**Object Detection and Segmentation for Fine-Grained Recognition**

Abstract- This project addresses the problem of fine-grained recognition: recognizing subordinate categories for types and the model of shoes. It is trying to implement a fully unsupervised manner for the learning process of the part detectors. Based on the insight that images with similar poses can be automatically discovered for fine-grained classes in the same domain. The appearance descriptors are learned using a deep learning or convolutional neural network. Our approach requires only image level class labels, without any use of part annotations or segmentation masks, which may be costly to obtain. We try to show experimentally that combining these two insights is an effective strategy for fine-grained recognition. TensorFlow is using as the tools for the efficient implementation.

Outline

  • 1.Introduction
  • 2.Background
    • 2.1.Neural Network
    • 2.2.convolutional neural networks
    • 2.2.1.Local receptive fields
    • 2.2.2.Shared weights and biases
    • 2.2.3.Pooling Layers
  • 3.Data Set and the Goal
    • 3.1.Description:
  • 4.Architecture and Method
    • 1.Python Code
  • 5.Next Steps

1. Introduction

Deep neural networks are often much harder to train; That's unfortunate, since we have good reason to believe that if we could train deep nets they'd be much more powerful. In this project, we'll develop techniques which can be used to train deep networks, and apply them in practice. We'll also look at the broader picture, briefly reviewing recent progress on using deep nets for image recognition. And we'll take a brief, speculative look at what the future may hold for neural nets, and for artificial intelligence. We choose one of the common data sets by Yahoo-Webscope Project, ShoeImage. We'll start our account of convolutional networks with the shallow networks used to attack this problem earlier in the book. Through many iterations we'll build up more and more powerful networks. As we go we'll explore many powerful techniques: convolutions, pooling, the use of GPUs to do far more training than we did with our shallow networks, the algorithmic expansion of our training data (to reduce overfitting), the use of the dropout technique (also to reduce overfitting), the use of ensembles of networks, and others. The result will be a system that offers near-human performance.

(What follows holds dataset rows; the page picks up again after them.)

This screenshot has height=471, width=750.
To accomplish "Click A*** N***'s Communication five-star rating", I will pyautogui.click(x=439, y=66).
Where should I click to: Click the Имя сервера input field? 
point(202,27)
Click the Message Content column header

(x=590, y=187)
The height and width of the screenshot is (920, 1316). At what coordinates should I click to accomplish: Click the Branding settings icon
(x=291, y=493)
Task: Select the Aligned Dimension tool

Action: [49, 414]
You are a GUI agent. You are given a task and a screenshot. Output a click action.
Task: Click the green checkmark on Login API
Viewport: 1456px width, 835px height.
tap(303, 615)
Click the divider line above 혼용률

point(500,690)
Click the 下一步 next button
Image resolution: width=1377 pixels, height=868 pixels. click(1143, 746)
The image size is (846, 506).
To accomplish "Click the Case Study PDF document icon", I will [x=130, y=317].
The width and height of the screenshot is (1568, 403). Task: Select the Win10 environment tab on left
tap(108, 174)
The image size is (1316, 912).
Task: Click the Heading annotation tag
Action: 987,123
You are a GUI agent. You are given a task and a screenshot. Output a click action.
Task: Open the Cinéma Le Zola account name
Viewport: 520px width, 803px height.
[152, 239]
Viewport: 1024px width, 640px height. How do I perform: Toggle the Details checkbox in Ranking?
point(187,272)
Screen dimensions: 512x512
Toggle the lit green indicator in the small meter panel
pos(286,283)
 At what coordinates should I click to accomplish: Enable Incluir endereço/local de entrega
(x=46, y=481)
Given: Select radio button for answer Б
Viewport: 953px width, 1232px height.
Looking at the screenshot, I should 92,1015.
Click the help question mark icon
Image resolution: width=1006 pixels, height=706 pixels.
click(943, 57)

The report is currently in beta. I welcome notification of typos, bugs, minor errors, and major misconceptions. Please drop me a line at Ali.Miraftab@utsa.edu if you spot such an error.

2. Background

2.1. Neural Network

We already know Neural Network is using networks in which adjacent network layers are fully connected to one another. That is, every neuron in the network is connected to every neuron in adjacent layers:

In particular, for each pixel in the input image, we encoded the pixel's intensity as the value for a corresponding neuron in the input layer. As an instance, for the 640×480 pixel images we've been using, this means our network has 307200 input neurons. We then trained the network's weights and biases so that the network's output would - we hope! - correctly identify the input image.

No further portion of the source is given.